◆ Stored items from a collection
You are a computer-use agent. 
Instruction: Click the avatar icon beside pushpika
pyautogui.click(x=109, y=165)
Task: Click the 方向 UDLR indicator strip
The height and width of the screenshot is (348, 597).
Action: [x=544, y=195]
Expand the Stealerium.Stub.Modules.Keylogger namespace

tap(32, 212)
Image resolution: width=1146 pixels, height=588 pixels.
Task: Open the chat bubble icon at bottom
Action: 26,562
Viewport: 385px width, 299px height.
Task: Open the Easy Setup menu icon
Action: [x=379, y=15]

* * *

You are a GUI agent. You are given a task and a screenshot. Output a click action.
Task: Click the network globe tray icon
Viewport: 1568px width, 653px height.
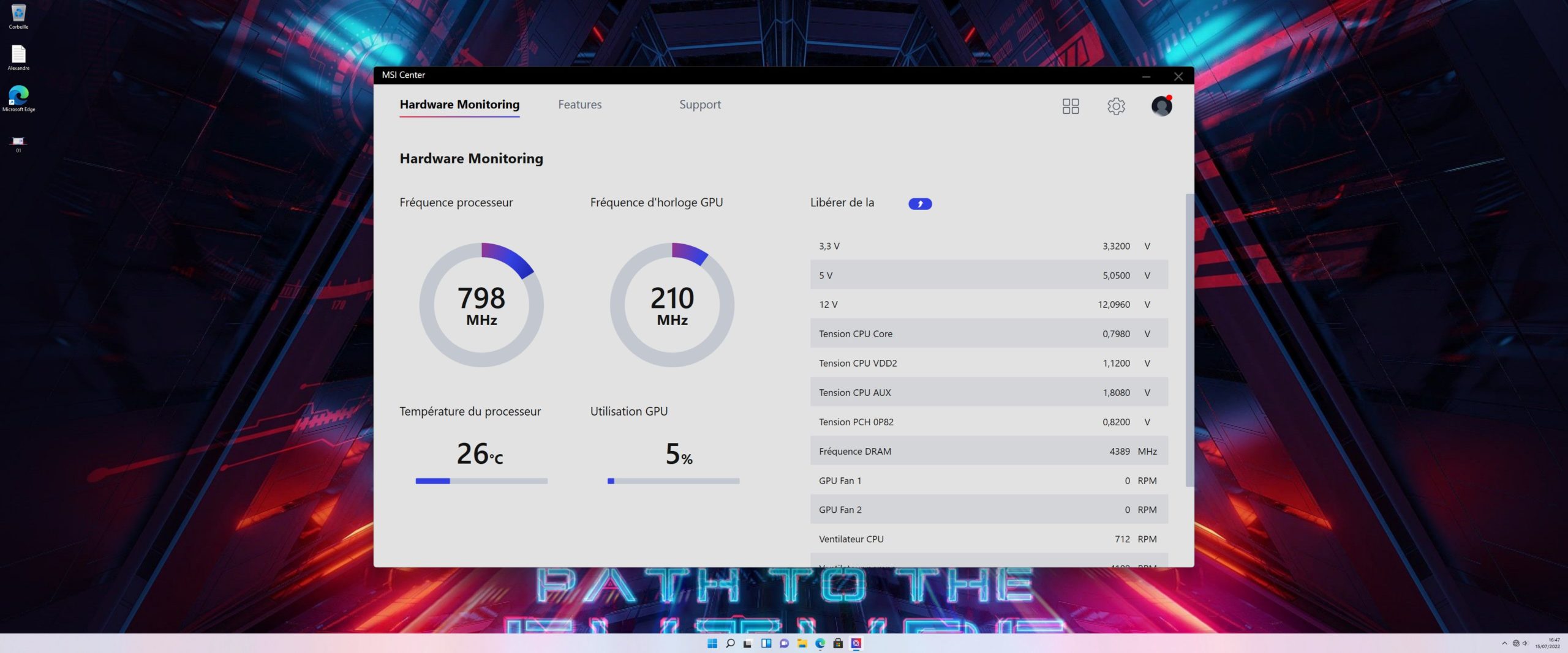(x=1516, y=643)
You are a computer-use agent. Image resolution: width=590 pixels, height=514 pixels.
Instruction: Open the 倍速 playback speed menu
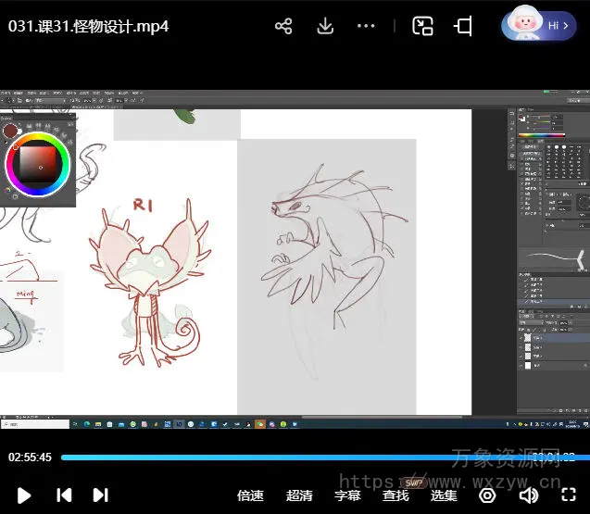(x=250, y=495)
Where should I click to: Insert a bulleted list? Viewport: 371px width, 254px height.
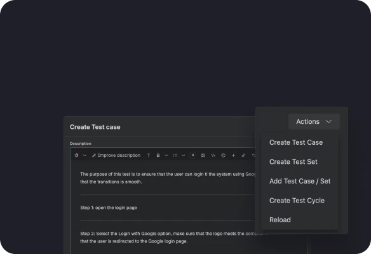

◆ What to produce
Extract every line of the material above that contains the string "computer".

◆ Response to the exercise
You are a computer-use agent. 
You are a computer-use agent. Image resolution: width=590 pixels, height=514 pixels.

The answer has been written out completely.